*** Opening Data under study ***

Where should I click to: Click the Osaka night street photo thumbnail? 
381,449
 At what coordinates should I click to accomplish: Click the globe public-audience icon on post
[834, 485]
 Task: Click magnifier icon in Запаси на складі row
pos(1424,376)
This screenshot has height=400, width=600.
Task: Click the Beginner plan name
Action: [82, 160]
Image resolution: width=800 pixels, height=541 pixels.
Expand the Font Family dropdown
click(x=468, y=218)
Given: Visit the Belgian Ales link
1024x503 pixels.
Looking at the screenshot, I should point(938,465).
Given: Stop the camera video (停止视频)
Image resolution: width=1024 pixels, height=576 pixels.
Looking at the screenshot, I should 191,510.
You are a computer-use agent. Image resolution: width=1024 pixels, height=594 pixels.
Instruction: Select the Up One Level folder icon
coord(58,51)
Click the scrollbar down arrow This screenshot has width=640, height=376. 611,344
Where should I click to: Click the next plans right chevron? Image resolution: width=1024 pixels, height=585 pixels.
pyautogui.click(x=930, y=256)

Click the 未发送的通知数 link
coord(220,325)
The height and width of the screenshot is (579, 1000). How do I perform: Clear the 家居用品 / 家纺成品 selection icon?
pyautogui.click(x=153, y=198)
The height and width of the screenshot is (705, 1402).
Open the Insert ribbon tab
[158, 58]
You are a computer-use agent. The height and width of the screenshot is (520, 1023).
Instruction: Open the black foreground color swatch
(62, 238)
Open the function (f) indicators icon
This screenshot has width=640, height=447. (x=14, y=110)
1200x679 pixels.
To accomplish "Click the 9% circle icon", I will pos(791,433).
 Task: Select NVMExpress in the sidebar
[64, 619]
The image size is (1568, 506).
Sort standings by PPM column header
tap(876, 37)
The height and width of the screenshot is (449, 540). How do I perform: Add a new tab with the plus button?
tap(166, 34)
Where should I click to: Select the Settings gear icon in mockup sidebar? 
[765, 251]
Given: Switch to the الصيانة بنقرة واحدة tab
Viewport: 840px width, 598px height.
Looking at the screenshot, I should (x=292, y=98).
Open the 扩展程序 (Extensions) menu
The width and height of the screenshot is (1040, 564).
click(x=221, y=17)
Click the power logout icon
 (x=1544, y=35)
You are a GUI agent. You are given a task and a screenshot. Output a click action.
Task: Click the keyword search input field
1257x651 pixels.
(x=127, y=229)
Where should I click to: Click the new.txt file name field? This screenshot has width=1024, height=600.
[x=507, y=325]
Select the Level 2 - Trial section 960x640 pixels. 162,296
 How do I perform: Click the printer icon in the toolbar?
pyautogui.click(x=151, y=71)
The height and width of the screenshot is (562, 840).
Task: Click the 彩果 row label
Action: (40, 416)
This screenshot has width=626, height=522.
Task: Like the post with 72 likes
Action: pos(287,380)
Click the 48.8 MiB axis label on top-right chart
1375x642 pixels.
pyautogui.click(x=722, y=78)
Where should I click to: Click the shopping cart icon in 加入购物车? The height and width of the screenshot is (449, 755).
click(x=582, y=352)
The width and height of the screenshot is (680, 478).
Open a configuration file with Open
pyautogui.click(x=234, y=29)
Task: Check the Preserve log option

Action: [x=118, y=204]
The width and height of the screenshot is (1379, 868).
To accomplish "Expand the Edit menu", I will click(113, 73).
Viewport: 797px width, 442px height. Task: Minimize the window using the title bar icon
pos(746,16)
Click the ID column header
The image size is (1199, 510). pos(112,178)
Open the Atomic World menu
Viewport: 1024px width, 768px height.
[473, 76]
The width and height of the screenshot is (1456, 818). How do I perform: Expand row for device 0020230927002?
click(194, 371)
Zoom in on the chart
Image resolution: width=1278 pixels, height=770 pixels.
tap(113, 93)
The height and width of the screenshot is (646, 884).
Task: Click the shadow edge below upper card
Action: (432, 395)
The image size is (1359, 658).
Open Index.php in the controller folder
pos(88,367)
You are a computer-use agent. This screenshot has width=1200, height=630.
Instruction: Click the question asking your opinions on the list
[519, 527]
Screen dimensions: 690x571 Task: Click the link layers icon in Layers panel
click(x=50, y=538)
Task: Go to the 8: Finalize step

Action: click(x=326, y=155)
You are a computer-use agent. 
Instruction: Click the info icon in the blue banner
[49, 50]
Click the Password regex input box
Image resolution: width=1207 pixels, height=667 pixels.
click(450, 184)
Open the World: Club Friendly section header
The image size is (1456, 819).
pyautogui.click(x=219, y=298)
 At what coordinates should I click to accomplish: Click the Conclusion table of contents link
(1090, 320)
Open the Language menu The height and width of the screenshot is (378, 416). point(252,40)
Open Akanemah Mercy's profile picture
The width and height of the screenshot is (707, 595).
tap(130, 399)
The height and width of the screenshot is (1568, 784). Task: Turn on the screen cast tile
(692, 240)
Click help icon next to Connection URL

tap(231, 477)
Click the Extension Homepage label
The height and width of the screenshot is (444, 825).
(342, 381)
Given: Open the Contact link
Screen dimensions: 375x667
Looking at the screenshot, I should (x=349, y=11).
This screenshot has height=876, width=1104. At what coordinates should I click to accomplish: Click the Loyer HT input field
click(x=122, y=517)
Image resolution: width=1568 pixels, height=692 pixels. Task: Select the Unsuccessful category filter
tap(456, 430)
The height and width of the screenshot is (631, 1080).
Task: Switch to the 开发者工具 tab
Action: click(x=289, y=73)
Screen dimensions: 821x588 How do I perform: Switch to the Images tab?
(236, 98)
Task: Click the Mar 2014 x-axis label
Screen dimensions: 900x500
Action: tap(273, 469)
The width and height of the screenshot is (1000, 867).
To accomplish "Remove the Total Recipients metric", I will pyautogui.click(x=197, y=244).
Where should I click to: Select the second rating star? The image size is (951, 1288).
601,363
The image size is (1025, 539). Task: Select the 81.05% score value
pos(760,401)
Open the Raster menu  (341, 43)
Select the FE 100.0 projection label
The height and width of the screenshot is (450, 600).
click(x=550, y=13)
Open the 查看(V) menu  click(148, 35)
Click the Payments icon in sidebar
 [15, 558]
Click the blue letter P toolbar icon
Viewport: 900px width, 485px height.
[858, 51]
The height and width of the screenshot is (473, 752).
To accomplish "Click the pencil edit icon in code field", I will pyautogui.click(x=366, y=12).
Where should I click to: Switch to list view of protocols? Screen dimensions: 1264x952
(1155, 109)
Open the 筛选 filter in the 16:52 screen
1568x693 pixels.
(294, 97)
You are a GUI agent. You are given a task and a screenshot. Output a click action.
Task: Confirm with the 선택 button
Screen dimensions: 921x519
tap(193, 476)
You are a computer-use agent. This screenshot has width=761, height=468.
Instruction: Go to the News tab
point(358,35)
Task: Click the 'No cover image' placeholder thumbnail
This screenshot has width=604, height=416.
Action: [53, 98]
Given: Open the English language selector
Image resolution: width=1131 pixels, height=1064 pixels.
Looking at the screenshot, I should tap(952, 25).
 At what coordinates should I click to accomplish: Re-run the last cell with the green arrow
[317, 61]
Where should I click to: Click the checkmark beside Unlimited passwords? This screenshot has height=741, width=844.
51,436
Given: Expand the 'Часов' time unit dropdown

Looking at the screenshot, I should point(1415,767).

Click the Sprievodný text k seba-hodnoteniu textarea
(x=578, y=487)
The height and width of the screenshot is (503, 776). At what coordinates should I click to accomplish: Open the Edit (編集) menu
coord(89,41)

*** Closing Data under study ***

→ Requirement
Write out every line of the data that holds the word "agent".

→ Written response
You are a computer-use agent. Image resolution: width=1024 pixels, height=594 pixels.
You are a computer-use agent. The height and width of the screenshot is (520, 1023).
You are a GUI agent. You are given a task and a screenshot. Output a click action.
You are a computer-use agent. This screenshot has width=1200, height=630.
You are a computer-use agent. 
You are a GUI agent. You are given a task and a screenshot. Output a click action.
You are a computer-use agent. This screenshot has width=761, height=468.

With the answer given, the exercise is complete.